Literasi keuangan rendah
Menurutnya, peningkatan tren pinjaman online di Indonesia terjadi selain karena berbagai kemudahan akses yang ditawarkan, tetapi juga budaya konsumerisme yang sangat tinggi di masyarakat.
“Masyarakat setiap hari pasti memegang gadget sehingga sangat mudah sekali untuk tergiur hal-hal yang sebenarnya bukan kebutuhan tetapi hanya sekadar keinginan, lalu mulailah berbelanja,” tuturnya.
Selain itu, penawaran pinjol seperti iklan yang sangat agresif, serta masih minimnya literasi keuangan membuat masyarakat lebih mudah tertarik untuk mendapatkan pinjol.
Ditambah lagi, di tengah kondisi perekonomian Indonesia yang semakin pelik, justru semakin meningkatkan angka peminjam online.
“Keempat faktor tersebut yang menurut saya pinjol ini akan tetap menjadi pilihan masyarakat, apalagi di tengah ketidakpastian ekonomi seperti saat ini,” tuturnya.
Terutamanya perempuan yang seringkali terjebak ke dalam pinjol karena lebih mudah untuk terpikat pada penawaran-penawaran yang ada sehingga mendorong untuk melakukan pembelian kebutuhan-kebutuhan sekunder.
Seperti keinginan tampil cantik, gaya hidup mewah, dan lain sebagainya yang semakin meningkatkan keinginan untuk melakukan pinjol.
“Apalagi sekarang ada satu model terbaru yakni paylater yang sebenarnya tanpa kita sadari itu juga bentuk pinjol. Kalau kita mau beli barang dibayarnya nanti, itu juga menjadikan lebih banyak perempuan yang mengakses pinjol,” jelasnya.
Rata-rata perempuan yang menjadi korban pinjol berada di usia produktif dengan latar belakang pendidikan SMA yang belum memiliki penghasilan tetap.

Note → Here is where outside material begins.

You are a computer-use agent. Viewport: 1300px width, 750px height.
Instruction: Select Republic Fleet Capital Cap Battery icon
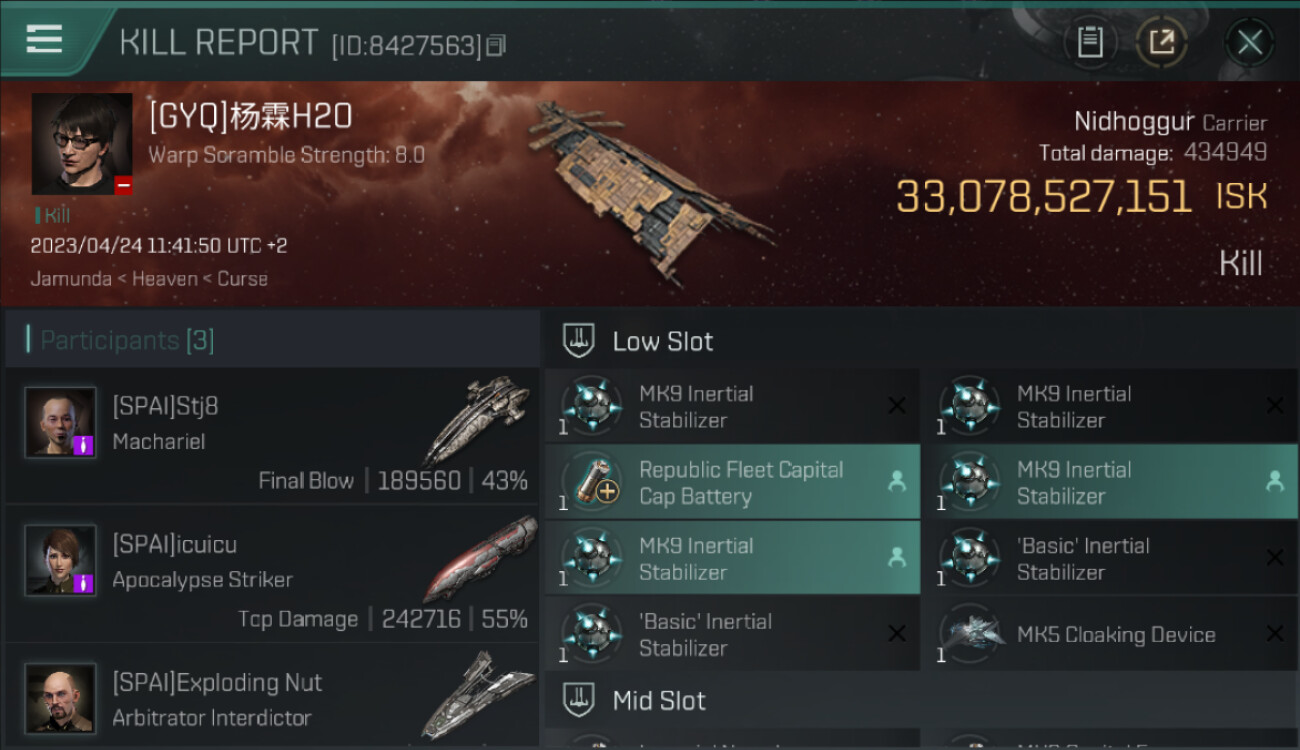coord(592,482)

“Padahal dampak pinjol ini bisa berkepanjangan, yang dikhawatirkan adalah ke depannya anak-anak ini tidak bisa mengakses ke lembaga keuangan resmi, contohnya mau beli rumah, karena mereka sudah masuk ke dalam daftar hitam,” terangnya.
Menurutnya, alasan perempuan lebih tertarik pinjol dibandingkan pinjaman bank adalah karena bisa diambil dalam nominal yang kecil dan tidak membutuhkan jaminan.
Terlebih lagi, biasanya para korban membutuhkan pinjaman sesegera mungkin, tanpa memikirkan besaran bunga yang didapat.
“Contohnya ada orang mau buka usaha, dia butuh modal sekitar Rp 2 juta secepatnya, dia tidak peduli bunganya karena margin yang didapat besar dari hasil jualan itu, sedangkan kalau pinjam ke bank minimal Rp 50 juta, harus ada jaminan, dan usahanya disurvei dulu,” pungkasnya.